[Dataset excerpts]
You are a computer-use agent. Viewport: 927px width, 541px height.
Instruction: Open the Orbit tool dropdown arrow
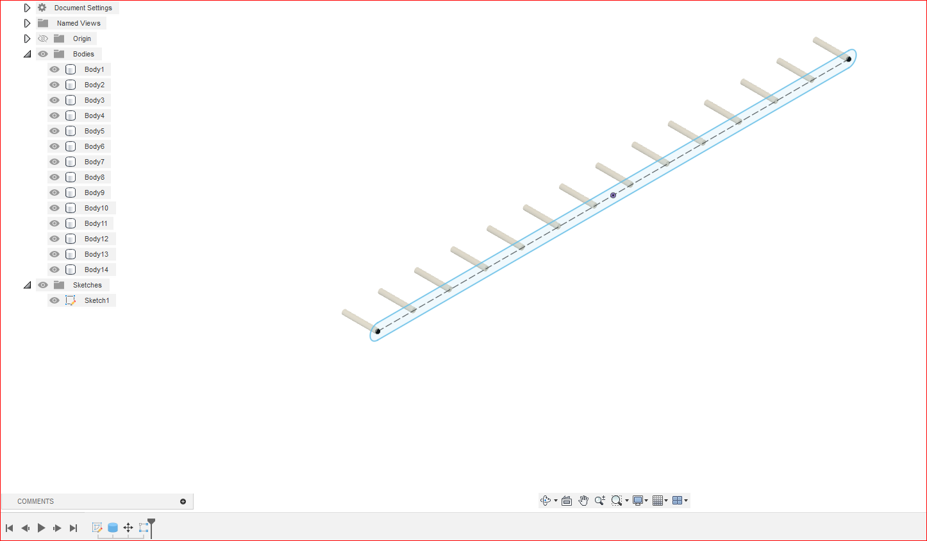(x=555, y=501)
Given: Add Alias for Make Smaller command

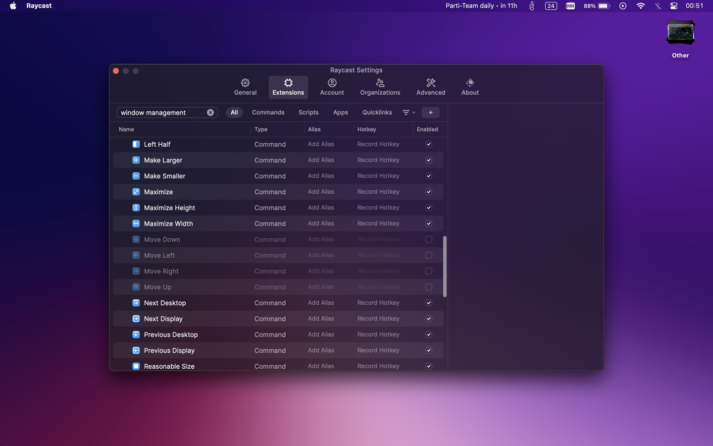Looking at the screenshot, I should coord(321,176).
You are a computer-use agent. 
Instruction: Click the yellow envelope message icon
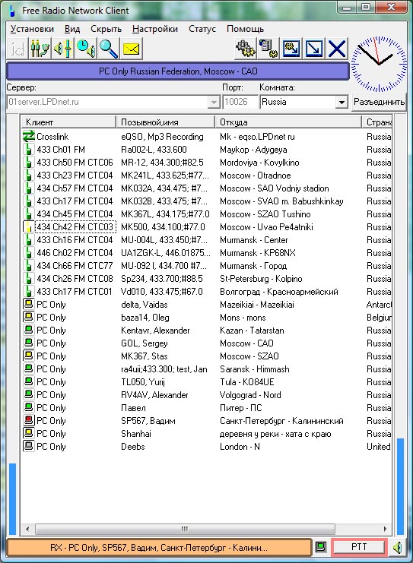tap(131, 48)
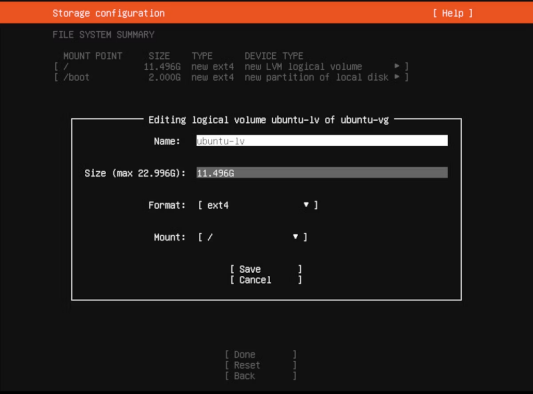This screenshot has width=533, height=394.
Task: Click the FILE SYSTEM SUMMARY heading
Action: click(x=104, y=35)
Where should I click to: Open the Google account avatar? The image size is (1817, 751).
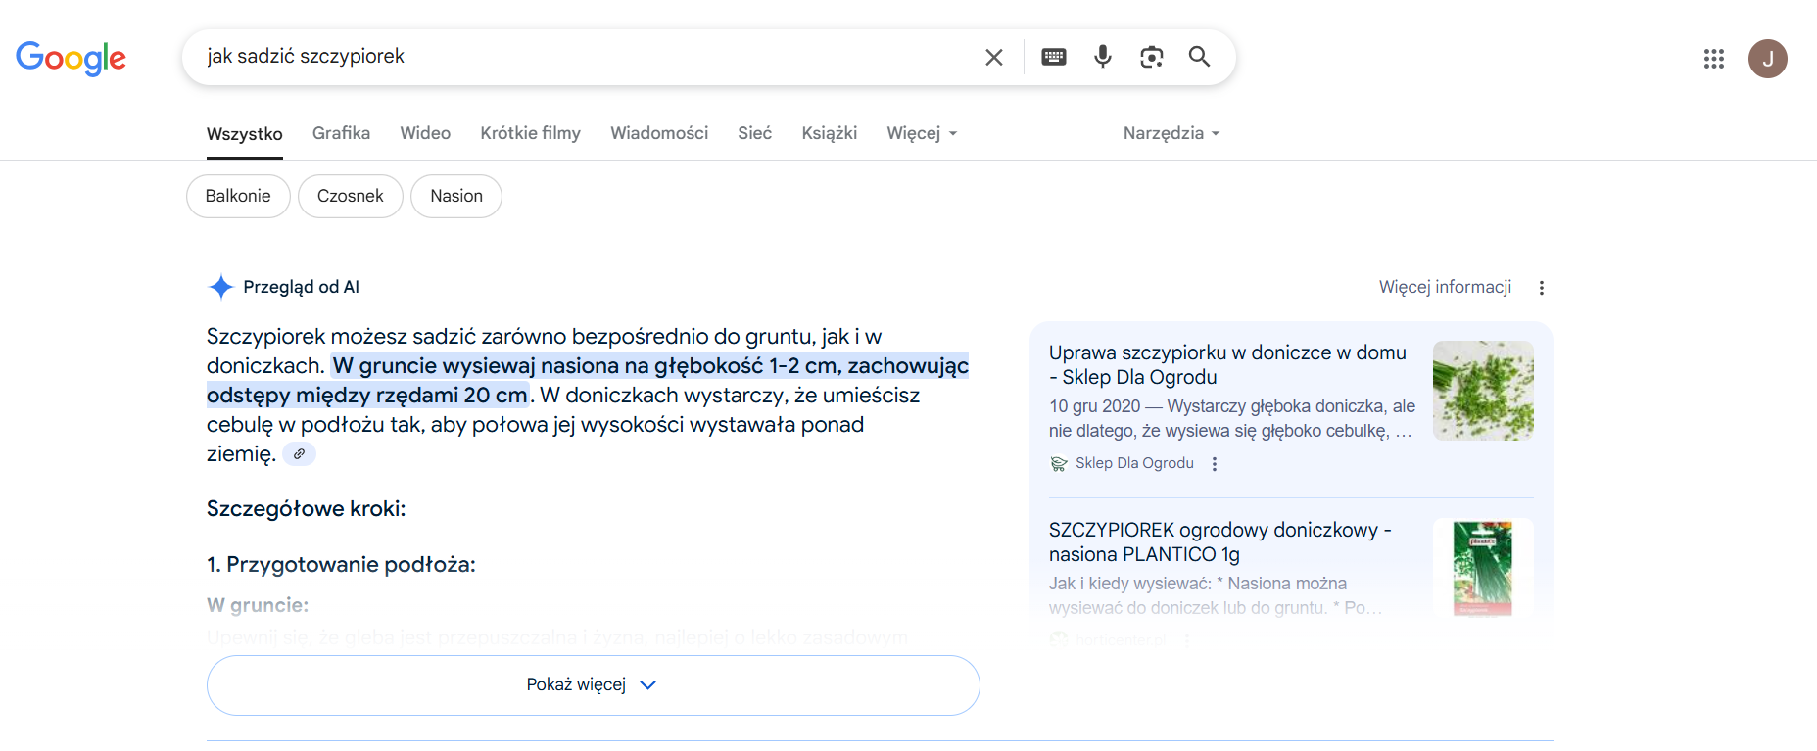pos(1767,59)
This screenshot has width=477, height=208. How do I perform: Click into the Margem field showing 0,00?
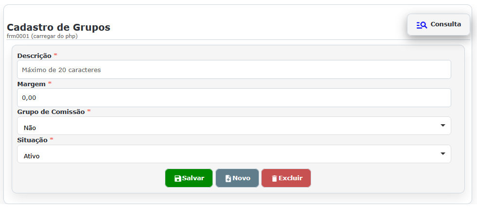coord(233,98)
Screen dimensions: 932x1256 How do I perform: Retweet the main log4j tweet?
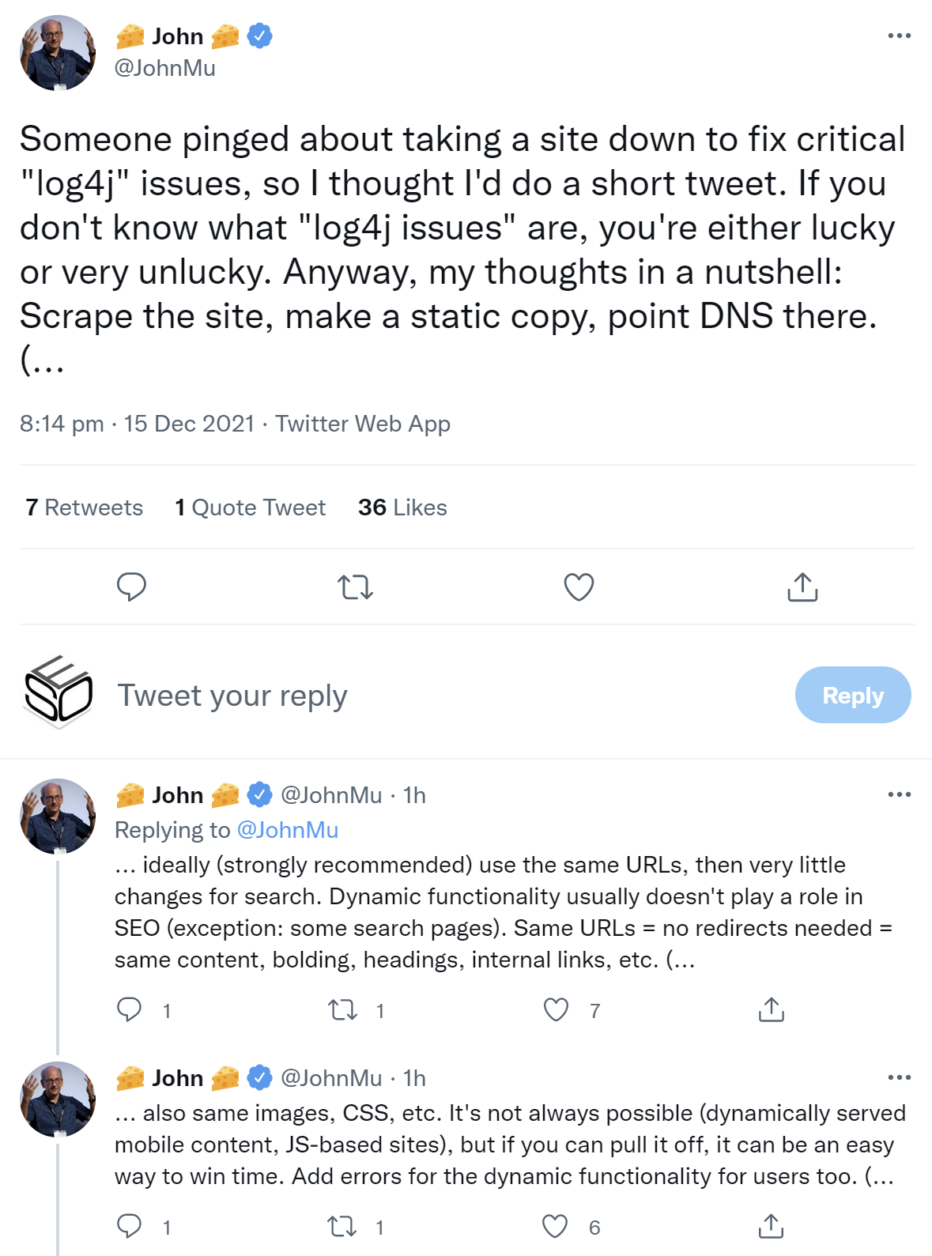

> Required work
Can you repeat every record above exactly, apart from the pictures?

> Problem solution
You are a computer-use agent. Viewport: 927px width, 541px height.
Instruction: Open the Orbit tool dropdown arrow
(x=555, y=501)
Given: Add Alias for Make Smaller command

Looking at the screenshot, I should coord(321,176).
You are a computer-use agent. 
Instruction: Click the yellow envelope message icon
tap(131, 48)
This screenshot has width=533, height=394.
Task: Click the FILE SYSTEM SUMMARY heading
Action: click(x=104, y=35)
Where should I click to: Open the Google account avatar? The image size is (1817, 751).
pos(1767,59)
This screenshot has width=477, height=208. How do I perform: Click into the Margem field showing 0,00?
coord(233,98)
Screen dimensions: 932x1256 How do I perform: Retweet the main log4j tweet?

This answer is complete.